*TASK ITEM:* All of the entries must be output exactly as they are.

*INFORMATION:*
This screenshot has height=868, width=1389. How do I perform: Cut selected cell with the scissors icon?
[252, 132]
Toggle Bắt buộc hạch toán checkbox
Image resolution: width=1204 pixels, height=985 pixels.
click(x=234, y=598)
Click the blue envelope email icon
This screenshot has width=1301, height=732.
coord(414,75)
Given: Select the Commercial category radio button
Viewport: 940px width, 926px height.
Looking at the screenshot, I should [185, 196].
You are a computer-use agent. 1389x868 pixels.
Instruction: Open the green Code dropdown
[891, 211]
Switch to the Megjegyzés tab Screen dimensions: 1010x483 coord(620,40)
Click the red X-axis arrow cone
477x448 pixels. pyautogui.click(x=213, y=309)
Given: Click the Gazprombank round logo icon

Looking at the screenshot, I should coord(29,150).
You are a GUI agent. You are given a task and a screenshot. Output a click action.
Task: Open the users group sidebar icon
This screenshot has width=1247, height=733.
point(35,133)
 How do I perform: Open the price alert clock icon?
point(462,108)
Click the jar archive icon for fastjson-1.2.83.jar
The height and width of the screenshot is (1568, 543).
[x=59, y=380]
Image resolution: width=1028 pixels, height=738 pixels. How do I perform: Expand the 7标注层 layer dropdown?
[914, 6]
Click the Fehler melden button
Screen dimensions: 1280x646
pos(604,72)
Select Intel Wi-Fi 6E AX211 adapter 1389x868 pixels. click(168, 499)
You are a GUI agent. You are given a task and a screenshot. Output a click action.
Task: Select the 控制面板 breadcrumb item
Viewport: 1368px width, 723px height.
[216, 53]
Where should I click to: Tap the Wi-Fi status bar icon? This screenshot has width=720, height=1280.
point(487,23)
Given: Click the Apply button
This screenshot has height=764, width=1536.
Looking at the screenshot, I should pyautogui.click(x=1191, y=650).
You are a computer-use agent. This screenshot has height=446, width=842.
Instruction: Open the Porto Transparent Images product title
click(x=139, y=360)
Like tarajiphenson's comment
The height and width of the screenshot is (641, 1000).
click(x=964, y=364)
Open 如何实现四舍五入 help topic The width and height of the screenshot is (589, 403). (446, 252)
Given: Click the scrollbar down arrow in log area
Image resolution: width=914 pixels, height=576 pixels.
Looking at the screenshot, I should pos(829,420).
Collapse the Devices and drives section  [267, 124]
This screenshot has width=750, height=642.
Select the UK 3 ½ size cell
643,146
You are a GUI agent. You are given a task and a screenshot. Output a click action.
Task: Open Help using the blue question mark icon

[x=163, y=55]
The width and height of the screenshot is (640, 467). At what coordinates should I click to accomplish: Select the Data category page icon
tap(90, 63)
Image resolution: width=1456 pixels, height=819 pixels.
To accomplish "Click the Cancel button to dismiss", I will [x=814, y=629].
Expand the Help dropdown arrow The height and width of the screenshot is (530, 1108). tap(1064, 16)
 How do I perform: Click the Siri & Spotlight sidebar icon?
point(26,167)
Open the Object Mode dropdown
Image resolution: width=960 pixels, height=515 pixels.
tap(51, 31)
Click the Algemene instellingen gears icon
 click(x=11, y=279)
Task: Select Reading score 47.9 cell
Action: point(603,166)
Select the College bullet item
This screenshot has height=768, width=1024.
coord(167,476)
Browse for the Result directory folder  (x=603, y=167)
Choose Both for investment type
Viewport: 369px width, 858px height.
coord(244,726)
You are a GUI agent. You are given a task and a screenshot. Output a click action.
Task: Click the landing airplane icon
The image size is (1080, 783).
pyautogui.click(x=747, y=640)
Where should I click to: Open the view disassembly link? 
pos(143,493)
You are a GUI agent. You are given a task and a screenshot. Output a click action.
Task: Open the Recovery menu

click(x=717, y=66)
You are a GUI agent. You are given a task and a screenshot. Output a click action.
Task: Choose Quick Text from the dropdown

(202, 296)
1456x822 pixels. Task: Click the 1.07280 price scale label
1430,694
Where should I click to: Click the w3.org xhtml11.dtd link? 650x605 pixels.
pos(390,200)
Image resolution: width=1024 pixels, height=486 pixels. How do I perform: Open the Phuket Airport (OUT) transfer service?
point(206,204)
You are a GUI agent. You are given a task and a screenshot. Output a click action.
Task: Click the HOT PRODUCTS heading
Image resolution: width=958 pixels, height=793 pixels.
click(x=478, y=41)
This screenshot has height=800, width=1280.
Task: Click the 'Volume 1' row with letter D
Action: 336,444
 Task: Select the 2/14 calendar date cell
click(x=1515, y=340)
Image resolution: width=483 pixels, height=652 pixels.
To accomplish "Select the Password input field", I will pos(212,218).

*FINAL ANSWER:*
This screenshot has height=868, width=1389. How do I perform: Cut selected cell with the scissors icon?
[252, 132]
Toggle Bắt buộc hạch toán checkbox
Image resolution: width=1204 pixels, height=985 pixels.
click(x=234, y=598)
Click the blue envelope email icon
This screenshot has width=1301, height=732.
coord(414,75)
Given: Select the Commercial category radio button
Viewport: 940px width, 926px height.
Looking at the screenshot, I should [185, 196].
You are a computer-use agent. 1389x868 pixels.
Instruction: Open the green Code dropdown
[891, 211]
Switch to the Megjegyzés tab Screen dimensions: 1010x483 coord(620,40)
Click the red X-axis arrow cone
477x448 pixels. pyautogui.click(x=213, y=309)
Given: Click the Gazprombank round logo icon

Looking at the screenshot, I should coord(29,150).
You are a GUI agent. You are given a task and a screenshot. Output a click action.
Task: Open the users group sidebar icon
This screenshot has width=1247, height=733.
point(35,133)
 How do I perform: Open the price alert clock icon?
point(462,108)
Click the jar archive icon for fastjson-1.2.83.jar
The height and width of the screenshot is (1568, 543).
[x=59, y=380]
Image resolution: width=1028 pixels, height=738 pixels. How do I perform: Expand the 7标注层 layer dropdown?
[914, 6]
Click the Fehler melden button
Screen dimensions: 1280x646
pos(604,72)
Select Intel Wi-Fi 6E AX211 adapter 1389x868 pixels. click(168, 499)
You are a GUI agent. You are given a task and a screenshot. Output a click action.
Task: Select the 控制面板 breadcrumb item
Viewport: 1368px width, 723px height.
[216, 53]
Where should I click to: Tap the Wi-Fi status bar icon? This screenshot has width=720, height=1280.
point(487,23)
Given: Click the Apply button
This screenshot has height=764, width=1536.
Looking at the screenshot, I should pyautogui.click(x=1191, y=650).
You are a computer-use agent. This screenshot has height=446, width=842.
Instruction: Open the Porto Transparent Images product title
click(x=139, y=360)
Like tarajiphenson's comment
The height and width of the screenshot is (641, 1000).
click(x=964, y=364)
Open 如何实现四舍五入 help topic The width and height of the screenshot is (589, 403). (446, 252)
Given: Click the scrollbar down arrow in log area
Image resolution: width=914 pixels, height=576 pixels.
Looking at the screenshot, I should pos(829,420).
Collapse the Devices and drives section  [267, 124]
This screenshot has width=750, height=642.
Select the UK 3 ½ size cell
643,146
You are a GUI agent. You are given a task and a screenshot. Output a click action.
Task: Open Help using the blue question mark icon

[x=163, y=55]
The width and height of the screenshot is (640, 467). At what coordinates should I click to accomplish: Select the Data category page icon
tap(90, 63)
Image resolution: width=1456 pixels, height=819 pixels.
To accomplish "Click the Cancel button to dismiss", I will [x=814, y=629].
Expand the Help dropdown arrow The height and width of the screenshot is (530, 1108). tap(1064, 16)
 How do I perform: Click the Siri & Spotlight sidebar icon?
point(26,167)
Open the Object Mode dropdown
Image resolution: width=960 pixels, height=515 pixels.
tap(51, 31)
Click the Algemene instellingen gears icon
 click(x=11, y=279)
Task: Select Reading score 47.9 cell
Action: point(603,166)
Select the College bullet item
This screenshot has height=768, width=1024.
coord(167,476)
Browse for the Result directory folder  (x=603, y=167)
Choose Both for investment type
Viewport: 369px width, 858px height.
coord(244,726)
You are a GUI agent. You are given a task and a screenshot. Output a click action.
Task: Click the landing airplane icon
The image size is (1080, 783).
pyautogui.click(x=747, y=640)
Where should I click to: Open the view disassembly link? 
pos(143,493)
You are a GUI agent. You are given a task and a screenshot. Output a click action.
Task: Open the Recovery menu

click(x=717, y=66)
You are a GUI agent. You are given a task and a screenshot. Output a click action.
Task: Choose Quick Text from the dropdown

(202, 296)
1456x822 pixels. Task: Click the 1.07280 price scale label
1430,694
Where should I click to: Click the w3.org xhtml11.dtd link? 650x605 pixels.
pos(390,200)
Image resolution: width=1024 pixels, height=486 pixels. How do I perform: Open the Phuket Airport (OUT) transfer service?
point(206,204)
You are a GUI agent. You are given a task and a screenshot. Output a click action.
Task: Click the HOT PRODUCTS heading
Image resolution: width=958 pixels, height=793 pixels.
click(x=478, y=41)
This screenshot has height=800, width=1280.
Task: Click the 'Volume 1' row with letter D
Action: 336,444
 Task: Select the 2/14 calendar date cell
click(x=1515, y=340)
Image resolution: width=483 pixels, height=652 pixels.
To accomplish "Select the Password input field", I will pos(212,218).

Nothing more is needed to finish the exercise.